(TASK TO CARRY OUT) Set down without change every line from the line that contains "Screen dimensions: 188x240" through the end of the listing, and only those lines. No pictures.

(RECORDS SUPPLIED)
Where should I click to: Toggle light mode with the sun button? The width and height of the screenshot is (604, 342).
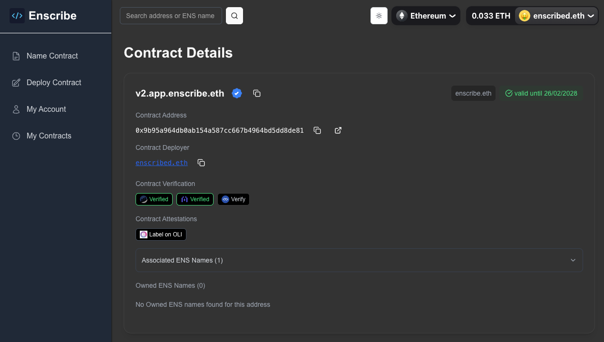coord(379,15)
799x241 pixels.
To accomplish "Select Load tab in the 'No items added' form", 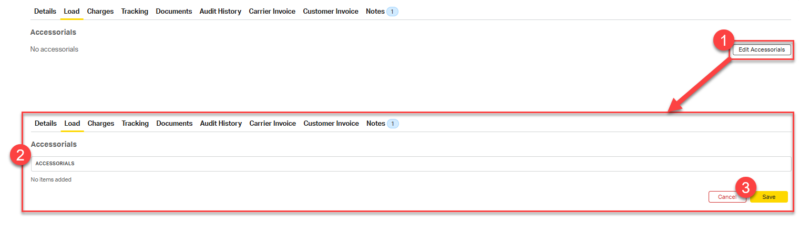I will [72, 123].
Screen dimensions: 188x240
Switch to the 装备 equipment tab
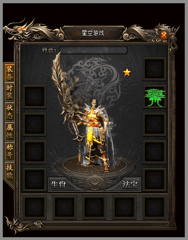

(ANSWER BOX)
Screen dimensions: 188x240
Switch to the 装备 equipment tab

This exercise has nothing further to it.